[uf-discuss] Definition of Microformats

Scott Reynen scott at randomchaos.com
Wed Feb 28 11:15:34 PST 2007

On Feb 27, 2007, at 9:43 PM, Angus McIntyre wrote:
> I think I started off slightly on the wrong foot, because I wrongly  
> assumed that hRelease was something that had already been raised in  
> this community. In fact, it appears to have emerged at http:// 
> www.socialtext.net/hRelease without ever being listed as a proposed  
> or possible microformat at microformats.org. I'm certainly not  
> arguing that only "we" should be allowed to propose or define  
> microformats. I am arguing, however, that there's some value to  
> 'interim' names that can be used by enthusiastic early adopters  
> before a standard is defined.
> Moving away from the specific case of hRelease, I would say the  
> following:
> 1. Early adopters who want to use structured markup should be  
> encouraged, not least because that generates 'examples in the wild'  
> that will guide the standards process. I think we're in agreement  
> on that point.


> 2. Using the likely name of a microformat 'prematurely' or  
> inconsistently is problematic (although the problems are not  
> necessarily very serious) for a few reasons including:
> a. Even if robots can handle non-compliant samples (as they  
> should), it makes them do unnecessary work and,

Handling non-compliant input will always be necessary, because  
publishers will always make mistakes.  That's just part of writing a  
microformats parser.  It's not a particularly hard part either.  If  
you can't figure out what to do with something, you just don't do  
anything with it.

> b. Because much HTML is learned by example, we have an interest in  
> promoting a higher proportion of 'good' examples,

The solution to the proliferation of bad formats is to make the  
formats better.  People will use the better formats because they're  
better, and the bad formats will gradually disappear.

> c. In general, the usefulness of a microformat is 'diluted' if the  
> proportion of conformant samples is low compared to the proportion  
> of non-conformant samples.

How so?  The only hCard's validity I care about is the one I'm trying  
to use.  If the rest of the web were full of invalid hCards, that  
wouldn't make the one I'm trying to use any less useful.
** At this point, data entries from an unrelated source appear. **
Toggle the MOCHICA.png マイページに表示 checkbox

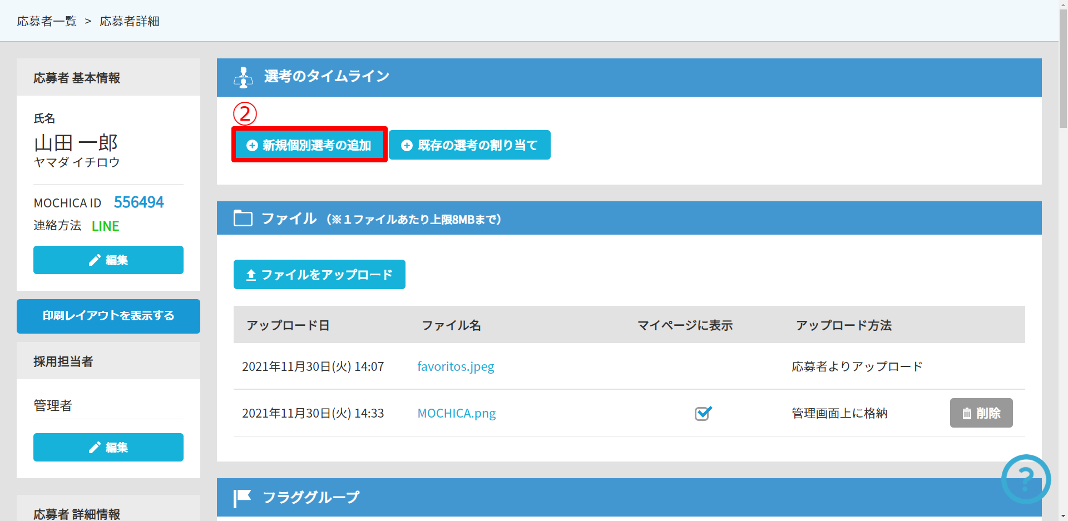point(703,414)
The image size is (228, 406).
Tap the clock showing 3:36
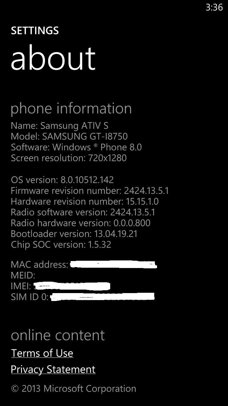coord(214,7)
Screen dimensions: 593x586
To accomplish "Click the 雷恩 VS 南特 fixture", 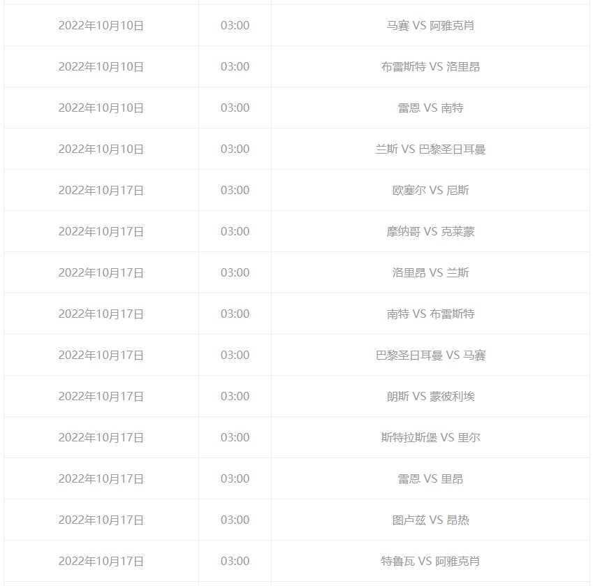I will coord(430,108).
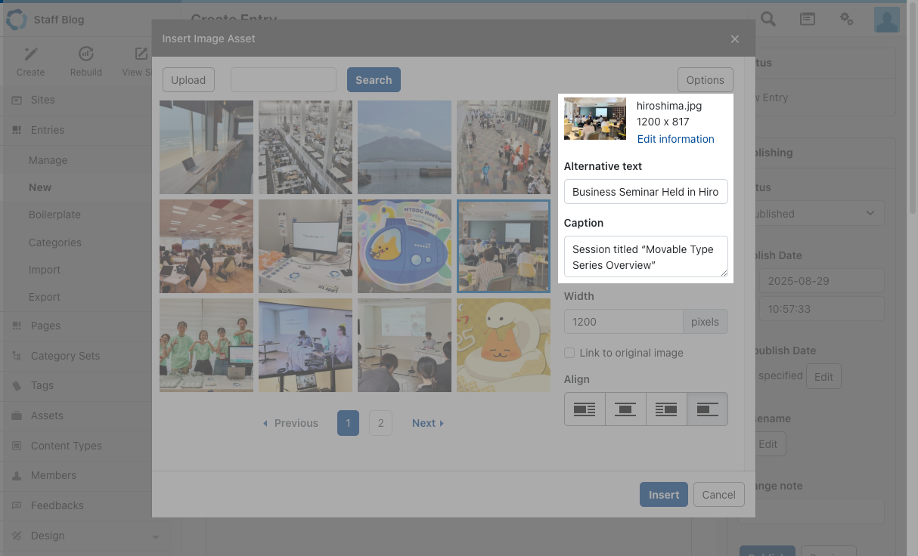Enable Link to original image checkbox
The image size is (918, 556).
(569, 353)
> To expand briefly on (b) above, imagine a naive developer who has  
> heard about the wonderful new microformat hThing. They find a Thing  
> marked with the class="hThing", open it up in a text editor and say  
> "Ah, so that's how it's done.". They then reproduce the structure  
> in their documents. Unknown to them, the page was drawn up by an  
> early adopter using their notion of what hThing might later turn  
> out to be. When ThingBot, the Thing Crawler (tm) totally ignores Mr/ 
> Ms Naive Developer's page, s/he will be frustrated. "But I used  
> hThing!"
> "They should have read the spec", you say. In an ideal world, they  
> would, but in a less-than-ideal world, there's still an interest in  
> trying to encourage as many examples of good practice as possible,  
> for the benefit of those who don't read specs (and - by extension -  
> for the benefit of everyone who stands to profit from use of  
> microformats, which is all of us).

I see two solutions to this problem:

1) Discourage Mr Naive Dev from implementing the spec until it has  
been "blessed" for use
2) Continuously improve the spec, and encourage Mr Naive Dev to  
update when the spec improves

I think 2 is clearly better, not least because it indirectly takes  
care of 1, as early drafts are revised much more frequently, so  
publishers will be more hesitant to use them if they're not prepared  
to frequently update.

> 3. Suggesting an alternative name that could be used in place of as- 
> yet-undefined microformats may avoid these problems and, as a  
> bonus, allow more efficient collection of real-world examples.

As-yet-undefined microformats should really have no names, though we  
often name things before we have any reason to.  I'm all for using  
alternative names, and I suggest common English for that.  If we're  
talking about a thing, let's use class="thing".  If we're talking  
about a song, let's use class="song".  Then when we finally establish  
a microformat for songs, we can call it something relatively unique  
like "hSong" and avoid any name conflict.  I think this is pretty  
much what we already do, except we've lately grown fond of that "h"  
and started attaching it to common words for no apparent reason.  So  
let's stop doing that.

> While I probably don't feel strongly enough about this to volunteer  
> to be burned at the stake for my beliefs on the subject, I think  
> that suggesting the use of 'experimental' microformat names to  
> preshadow a future microformat would not harm and might possibly help.
> And that's all I really wanted to say.

Sorry if I came off as burning you at the stake.  All of the recent  
discussion of governance has me worried people are delegating far too  
much authority (and too much responsibility) to this community.